Legislation aimed at reforming Georgia’s coin-operated amusement machines (COAM) industry cleared a committee in the state House of Representatives Tuesday.
House Bill 353 would award non-cash redemption gift cards to winners that could be redeemed anywhere in the state for any legal product. Under current law, COAM winners can redeem their prizes only for merchandise sold in the store where the machine they played is located.
Gift cards would take away the temptation to illegally pay out prizes in cash, a problem that has plagued the industry for years, Rep. Alan Powell, R-Hartwell, the bill’s chief sponsor and chairman of the House Regulated Industries Committee, told his fellow committee members.
“Twenty years ago, this business was almost put out of business because of video poker,” he said. “It had gotten so out of hand there was little respect for the law.”
Powell said conditions have changed since the Georgia Lottery Corp. assumed oversight of the COAM industry and brought technology to bear on those who might otherwise be inclined to cheat.
“These machines are tethered to the lottery,” he said. “The lottery knows everything that goes on with them.”

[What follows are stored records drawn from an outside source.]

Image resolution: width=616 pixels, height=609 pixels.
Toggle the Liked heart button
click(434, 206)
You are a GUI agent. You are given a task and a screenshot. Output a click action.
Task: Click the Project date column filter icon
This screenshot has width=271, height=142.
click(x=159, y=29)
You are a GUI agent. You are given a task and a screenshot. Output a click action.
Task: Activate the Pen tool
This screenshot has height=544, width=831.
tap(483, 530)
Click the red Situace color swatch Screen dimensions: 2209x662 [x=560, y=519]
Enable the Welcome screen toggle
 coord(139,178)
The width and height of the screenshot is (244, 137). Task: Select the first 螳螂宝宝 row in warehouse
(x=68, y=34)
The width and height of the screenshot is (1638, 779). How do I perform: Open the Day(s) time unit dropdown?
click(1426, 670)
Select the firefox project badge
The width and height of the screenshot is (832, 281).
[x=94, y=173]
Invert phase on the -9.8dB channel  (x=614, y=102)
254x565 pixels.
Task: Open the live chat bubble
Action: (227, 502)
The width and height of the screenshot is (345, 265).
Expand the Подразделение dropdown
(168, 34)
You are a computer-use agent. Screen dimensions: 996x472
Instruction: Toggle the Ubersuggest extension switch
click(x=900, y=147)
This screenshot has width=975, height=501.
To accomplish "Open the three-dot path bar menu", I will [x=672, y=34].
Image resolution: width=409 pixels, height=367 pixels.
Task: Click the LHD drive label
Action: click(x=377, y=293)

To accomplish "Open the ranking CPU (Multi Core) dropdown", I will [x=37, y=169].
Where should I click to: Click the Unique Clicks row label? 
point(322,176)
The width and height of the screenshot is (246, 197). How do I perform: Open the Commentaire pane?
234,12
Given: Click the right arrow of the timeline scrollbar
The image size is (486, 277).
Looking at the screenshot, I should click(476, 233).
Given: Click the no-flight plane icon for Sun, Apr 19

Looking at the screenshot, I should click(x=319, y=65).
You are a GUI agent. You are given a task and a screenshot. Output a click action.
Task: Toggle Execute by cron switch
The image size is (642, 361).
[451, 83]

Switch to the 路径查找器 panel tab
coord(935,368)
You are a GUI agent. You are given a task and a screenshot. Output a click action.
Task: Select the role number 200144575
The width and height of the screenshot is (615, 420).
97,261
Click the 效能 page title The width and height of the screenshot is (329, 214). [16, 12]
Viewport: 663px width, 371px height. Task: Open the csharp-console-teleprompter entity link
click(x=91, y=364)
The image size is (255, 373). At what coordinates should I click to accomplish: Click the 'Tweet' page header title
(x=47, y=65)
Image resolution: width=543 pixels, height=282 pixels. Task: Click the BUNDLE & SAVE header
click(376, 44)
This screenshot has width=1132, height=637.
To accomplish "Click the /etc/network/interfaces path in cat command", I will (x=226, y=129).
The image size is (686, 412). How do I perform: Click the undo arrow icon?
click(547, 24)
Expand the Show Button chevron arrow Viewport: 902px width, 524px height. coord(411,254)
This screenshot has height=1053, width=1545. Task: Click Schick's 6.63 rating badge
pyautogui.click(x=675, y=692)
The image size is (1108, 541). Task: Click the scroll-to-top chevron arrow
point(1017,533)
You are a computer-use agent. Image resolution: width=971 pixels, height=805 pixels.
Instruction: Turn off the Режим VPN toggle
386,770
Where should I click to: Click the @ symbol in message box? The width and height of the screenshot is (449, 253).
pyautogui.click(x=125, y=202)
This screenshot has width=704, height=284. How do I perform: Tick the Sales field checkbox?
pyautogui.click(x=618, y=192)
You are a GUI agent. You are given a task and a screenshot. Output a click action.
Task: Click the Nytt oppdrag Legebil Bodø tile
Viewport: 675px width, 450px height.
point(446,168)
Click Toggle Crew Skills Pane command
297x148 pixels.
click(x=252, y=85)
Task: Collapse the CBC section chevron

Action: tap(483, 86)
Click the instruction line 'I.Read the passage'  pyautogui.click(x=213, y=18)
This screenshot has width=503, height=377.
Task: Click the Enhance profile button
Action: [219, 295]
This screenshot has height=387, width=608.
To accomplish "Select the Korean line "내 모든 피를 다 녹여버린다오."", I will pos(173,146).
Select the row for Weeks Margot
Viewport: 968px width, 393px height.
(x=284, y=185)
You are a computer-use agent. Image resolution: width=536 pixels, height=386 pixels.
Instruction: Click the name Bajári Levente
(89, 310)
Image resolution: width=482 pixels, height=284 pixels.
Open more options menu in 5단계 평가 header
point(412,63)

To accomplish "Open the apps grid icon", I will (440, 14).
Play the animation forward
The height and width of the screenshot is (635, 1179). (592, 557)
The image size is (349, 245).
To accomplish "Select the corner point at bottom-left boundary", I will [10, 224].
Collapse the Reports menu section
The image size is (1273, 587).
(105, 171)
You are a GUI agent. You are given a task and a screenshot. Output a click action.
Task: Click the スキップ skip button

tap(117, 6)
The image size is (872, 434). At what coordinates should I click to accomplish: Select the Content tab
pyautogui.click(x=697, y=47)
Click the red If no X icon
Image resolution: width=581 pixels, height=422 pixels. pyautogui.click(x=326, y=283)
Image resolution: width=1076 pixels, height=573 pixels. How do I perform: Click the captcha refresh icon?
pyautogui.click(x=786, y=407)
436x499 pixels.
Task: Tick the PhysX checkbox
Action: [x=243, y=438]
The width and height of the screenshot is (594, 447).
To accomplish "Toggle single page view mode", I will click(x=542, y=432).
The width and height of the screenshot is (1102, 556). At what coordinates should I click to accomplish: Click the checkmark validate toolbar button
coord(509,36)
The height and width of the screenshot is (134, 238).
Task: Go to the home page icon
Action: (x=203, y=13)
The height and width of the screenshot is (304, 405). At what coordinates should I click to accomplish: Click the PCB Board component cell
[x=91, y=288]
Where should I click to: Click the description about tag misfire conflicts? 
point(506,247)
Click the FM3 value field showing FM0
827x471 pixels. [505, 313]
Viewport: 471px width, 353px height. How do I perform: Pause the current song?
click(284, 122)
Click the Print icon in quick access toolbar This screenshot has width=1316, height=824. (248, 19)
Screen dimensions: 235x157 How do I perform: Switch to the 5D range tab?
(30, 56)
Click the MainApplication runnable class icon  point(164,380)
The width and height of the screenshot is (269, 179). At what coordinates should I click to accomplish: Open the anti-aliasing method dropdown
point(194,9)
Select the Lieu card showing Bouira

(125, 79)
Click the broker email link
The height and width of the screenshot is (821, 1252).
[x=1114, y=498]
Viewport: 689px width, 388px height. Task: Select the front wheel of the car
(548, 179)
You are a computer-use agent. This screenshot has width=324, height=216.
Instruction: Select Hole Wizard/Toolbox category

Powell said the 10% share the state derives from COAM proceeds for Georgia’s HOPE Scholarships and pre-kindergarten programs has become the fastest growing source of revenue for the lottery. He said going with gift cards would drive up that revenue even further.
While the bill cleared the committee unanimously, it has received pushback from the industry. Norcross-based Lucky Bucks, one of the major suppliers of COAM machines in Georgia, sent a memo to members of the General Assembly two weeks ago complaining the bill doesn’t address a “lack of rigorous and consistent enforcement” of existing laws governing the industry.
Among other things, the company is asking lawmakers to extend the period retailers that cancel contracts with machine suppliers must wait before they can enter new contracts with different suppliers from the current nine months to 36. The longer wait period would be aimed at discouraging suppliers from stealing retailers from competitors.
Powell’s bill now moves to the House Rules Committee to schedule a floor vote. Meanwhile, a Senate version of COAM reform is pending before the Senate Regulated Industries Committee.